**Exercise instructions**
Say only the number of lines in the entries below that contain "agent".

____________

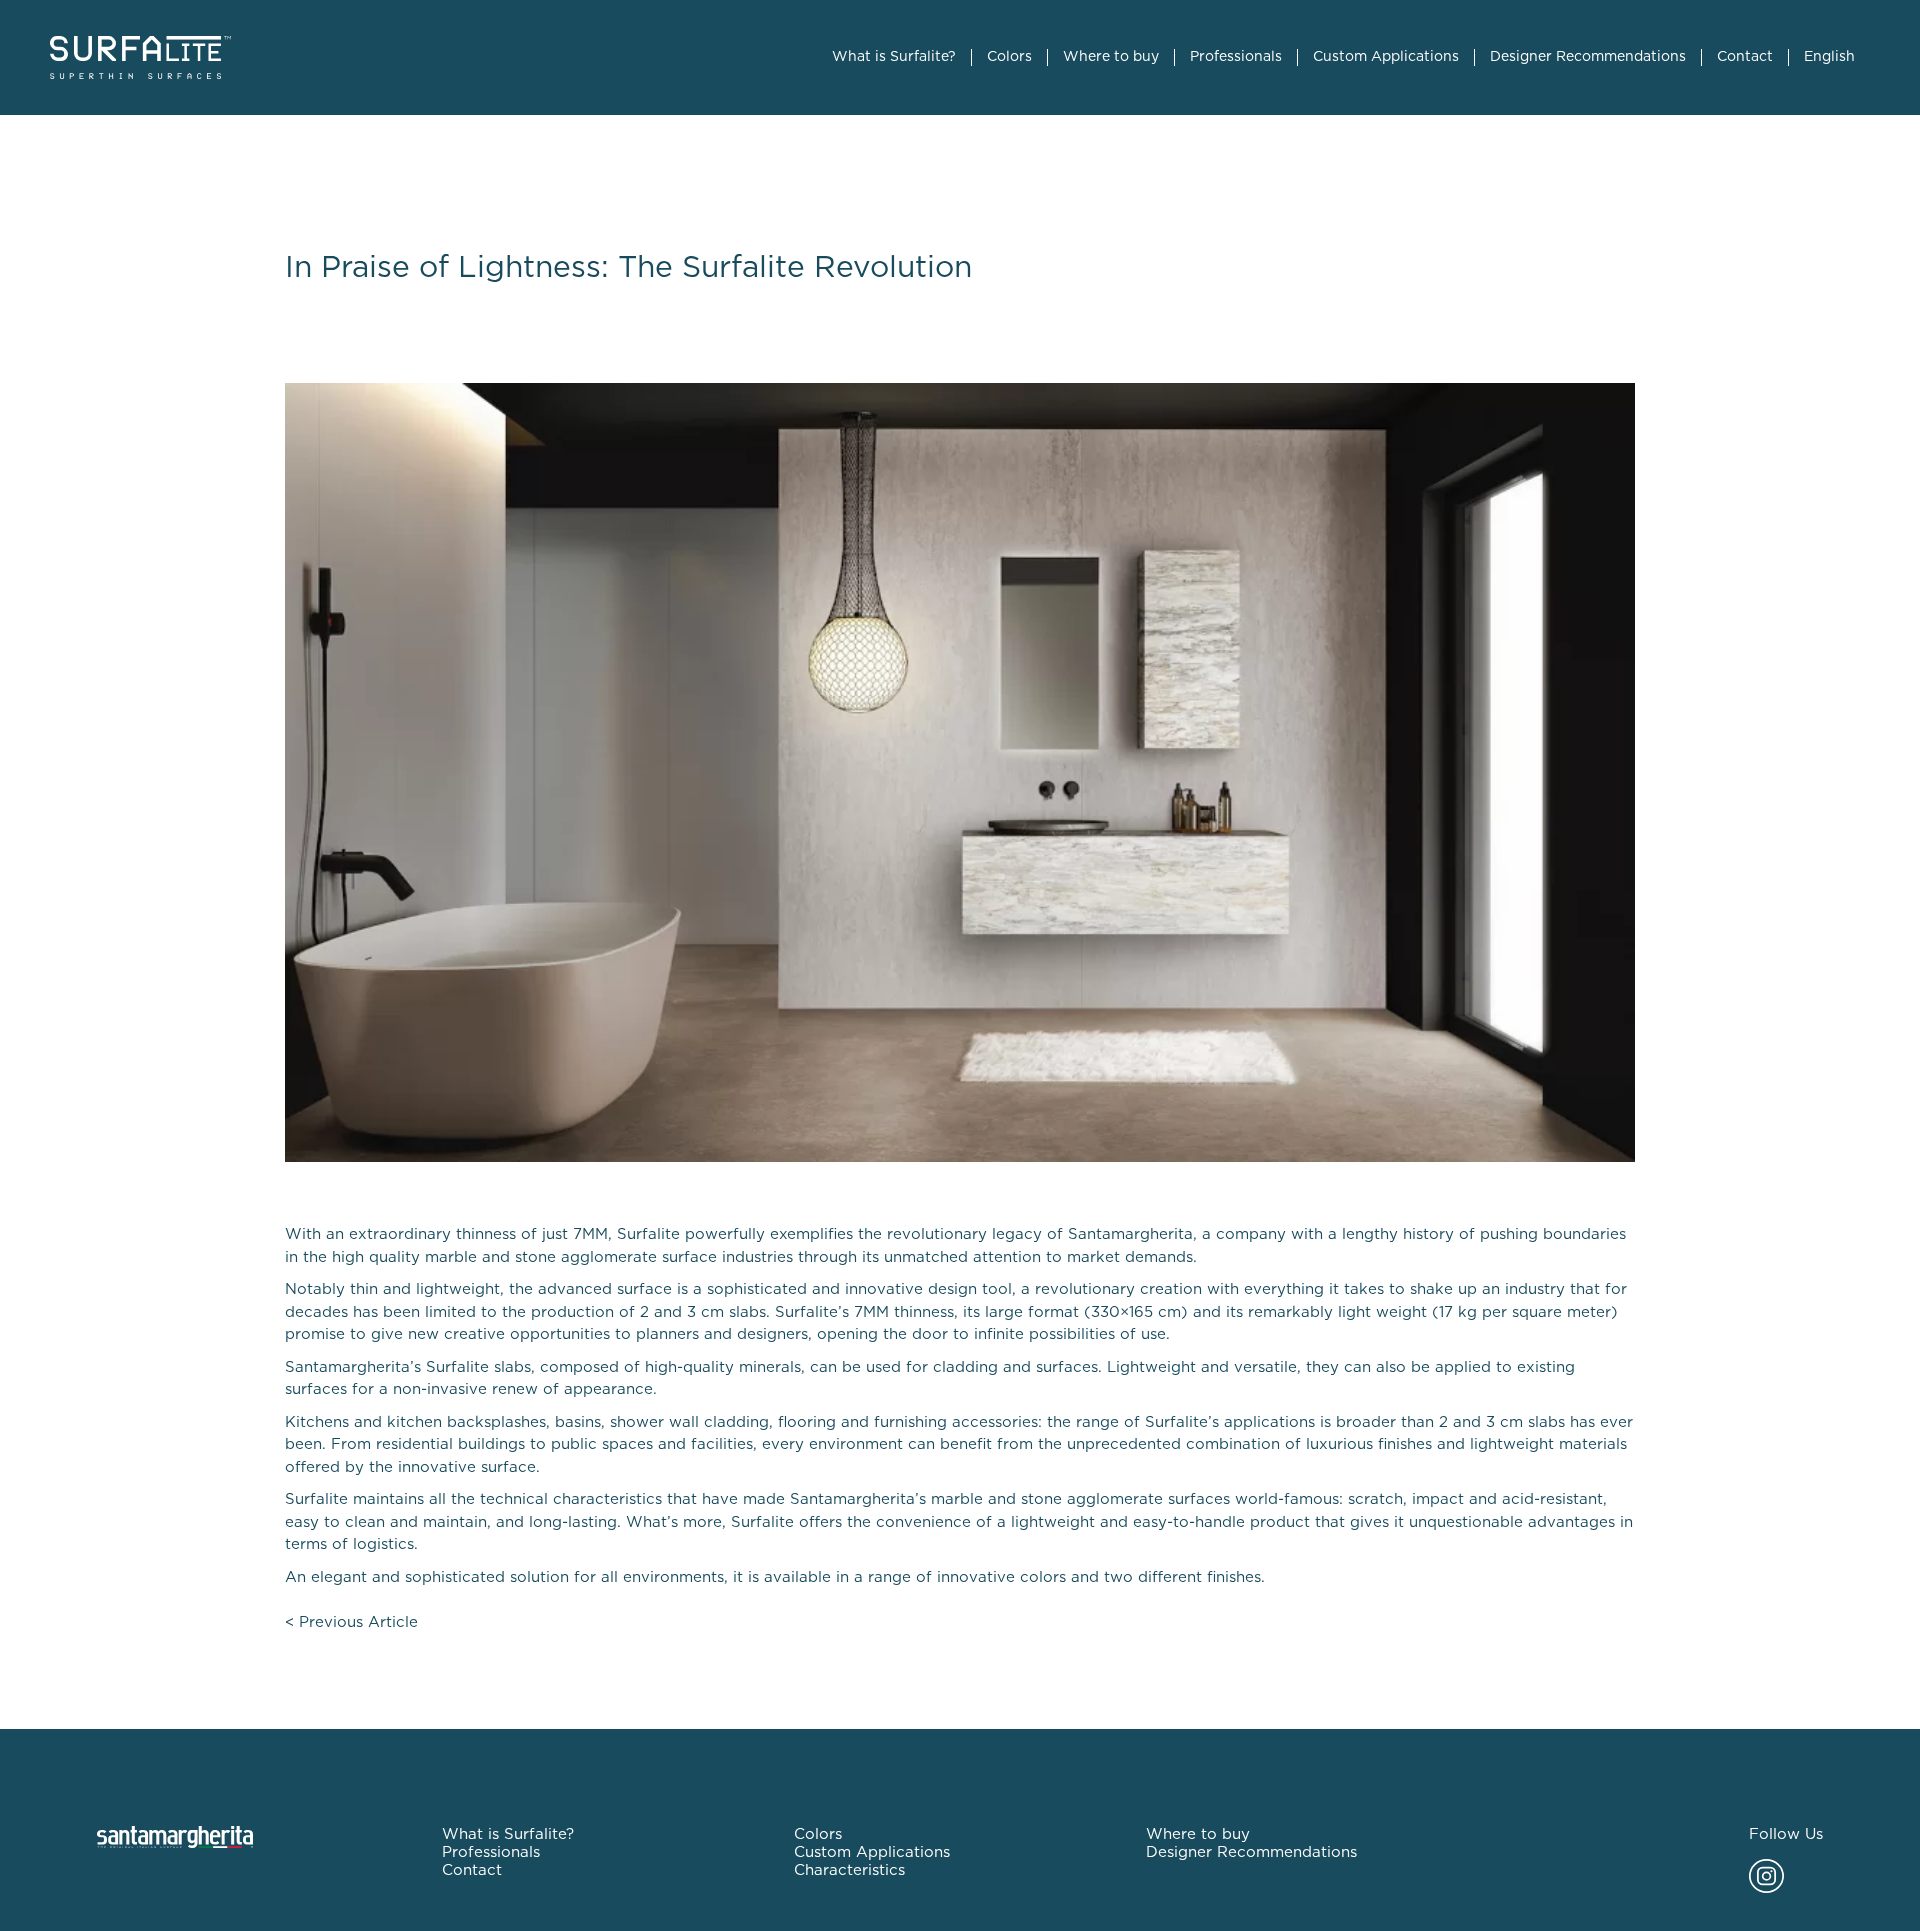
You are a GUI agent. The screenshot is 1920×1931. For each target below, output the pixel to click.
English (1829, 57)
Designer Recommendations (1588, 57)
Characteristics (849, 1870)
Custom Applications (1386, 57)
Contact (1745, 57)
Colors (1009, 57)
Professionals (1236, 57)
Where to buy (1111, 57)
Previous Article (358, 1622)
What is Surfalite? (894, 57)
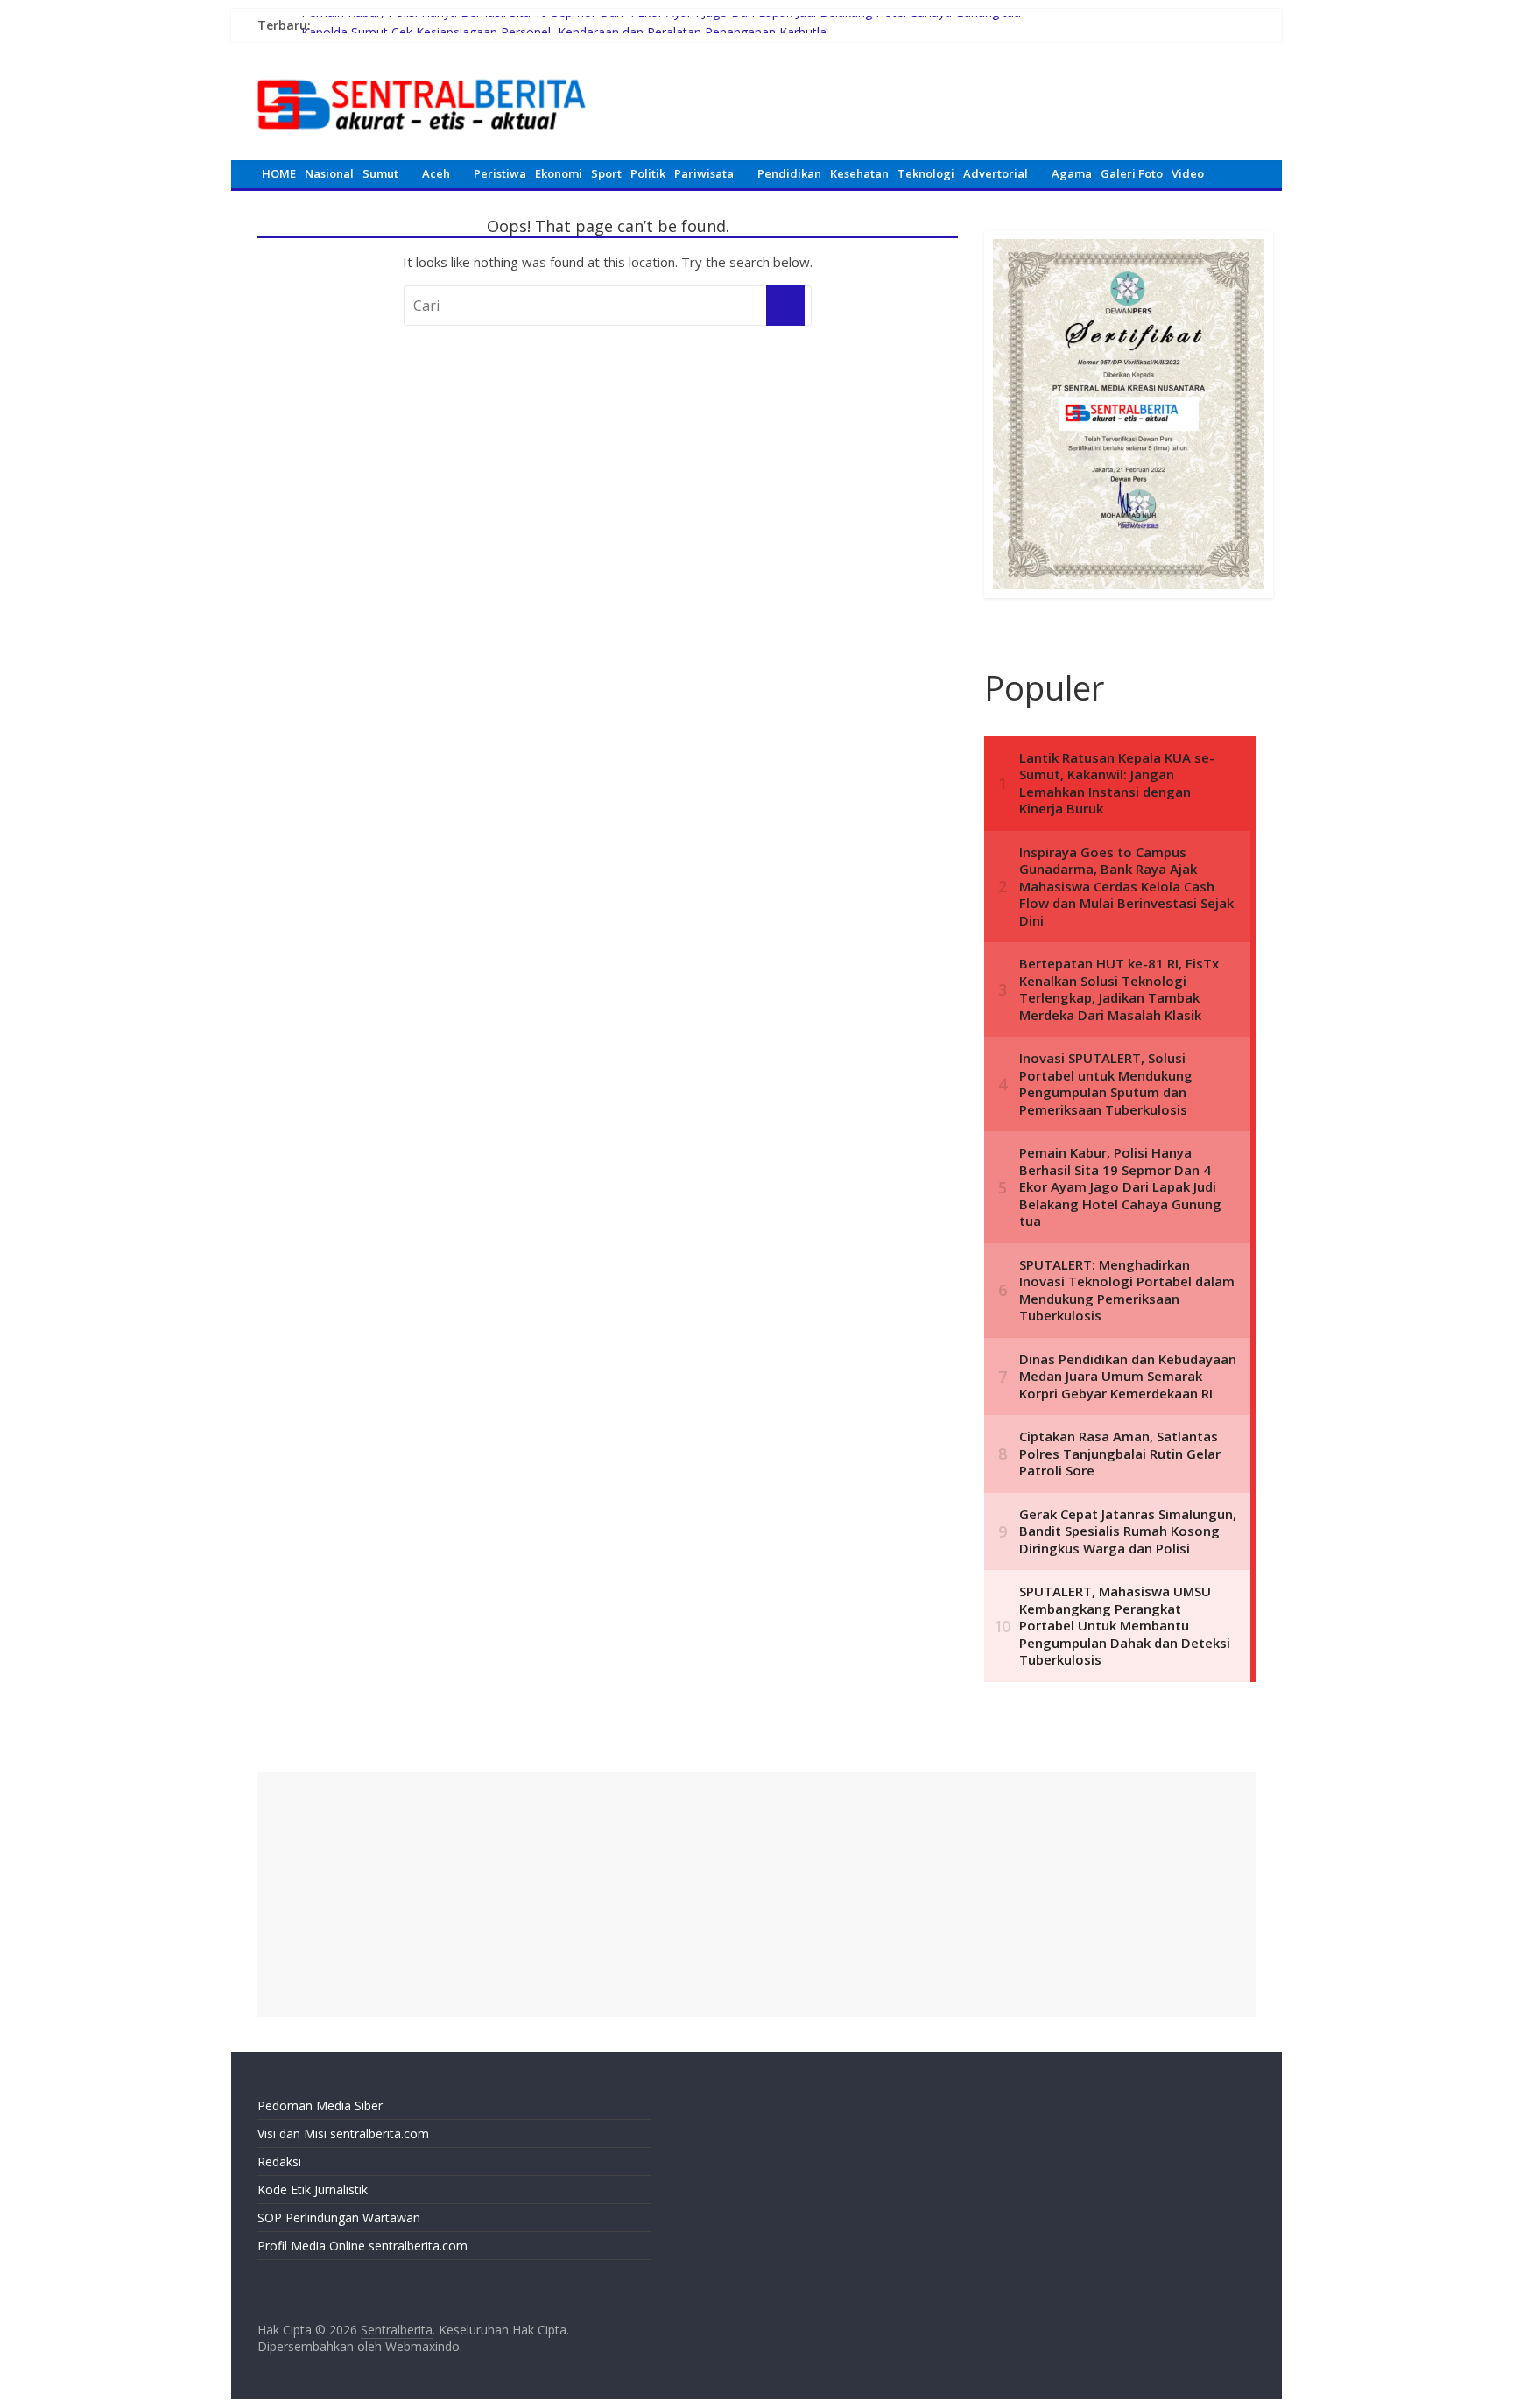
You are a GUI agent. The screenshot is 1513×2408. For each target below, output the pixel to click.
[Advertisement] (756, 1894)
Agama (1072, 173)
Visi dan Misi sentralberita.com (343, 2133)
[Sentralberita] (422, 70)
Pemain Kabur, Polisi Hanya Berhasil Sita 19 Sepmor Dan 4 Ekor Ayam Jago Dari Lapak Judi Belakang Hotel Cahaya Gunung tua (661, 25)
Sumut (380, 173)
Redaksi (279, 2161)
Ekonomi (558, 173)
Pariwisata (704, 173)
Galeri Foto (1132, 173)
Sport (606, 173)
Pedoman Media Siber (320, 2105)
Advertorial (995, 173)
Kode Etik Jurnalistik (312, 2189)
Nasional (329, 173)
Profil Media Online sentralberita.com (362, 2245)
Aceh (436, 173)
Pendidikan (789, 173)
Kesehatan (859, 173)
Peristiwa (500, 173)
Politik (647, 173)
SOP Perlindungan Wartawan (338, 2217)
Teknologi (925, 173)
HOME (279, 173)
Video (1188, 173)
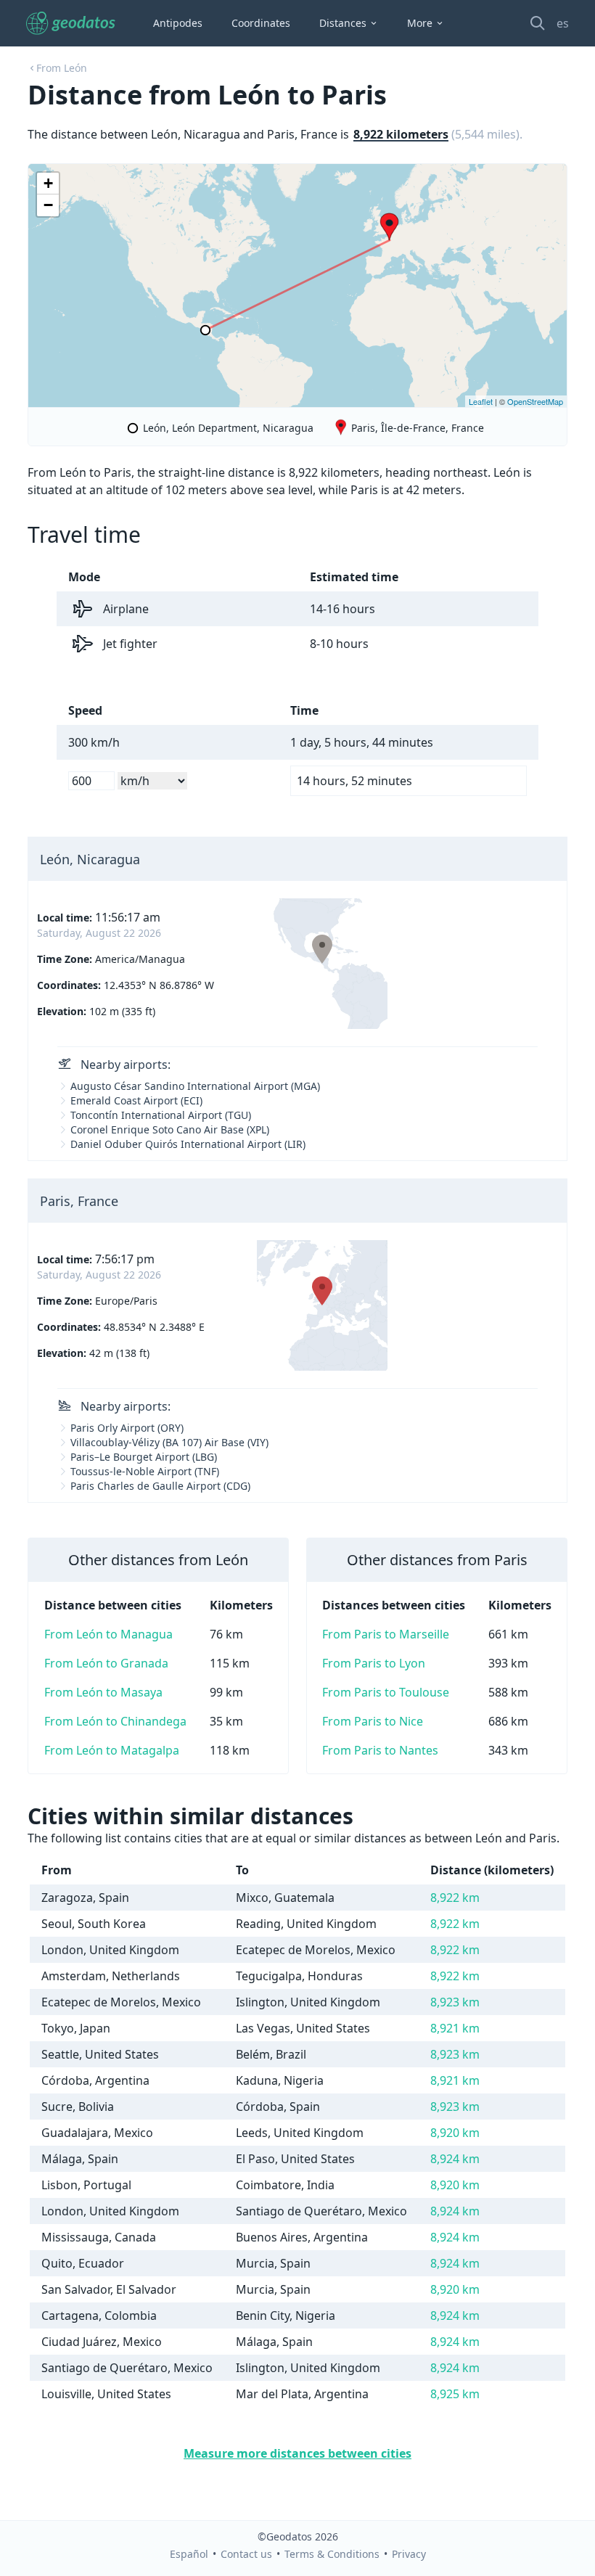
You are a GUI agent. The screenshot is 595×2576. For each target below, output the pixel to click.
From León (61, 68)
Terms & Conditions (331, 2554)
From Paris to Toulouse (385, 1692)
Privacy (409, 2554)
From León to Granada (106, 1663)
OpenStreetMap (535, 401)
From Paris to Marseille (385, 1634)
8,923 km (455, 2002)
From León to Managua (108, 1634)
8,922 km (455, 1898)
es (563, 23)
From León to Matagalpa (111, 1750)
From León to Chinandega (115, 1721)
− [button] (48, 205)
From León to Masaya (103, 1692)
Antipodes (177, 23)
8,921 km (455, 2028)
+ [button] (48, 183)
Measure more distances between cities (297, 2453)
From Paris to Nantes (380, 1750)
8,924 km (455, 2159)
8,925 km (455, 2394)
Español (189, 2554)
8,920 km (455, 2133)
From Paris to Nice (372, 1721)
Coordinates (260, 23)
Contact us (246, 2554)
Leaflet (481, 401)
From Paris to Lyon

____________

**Exercise response**
3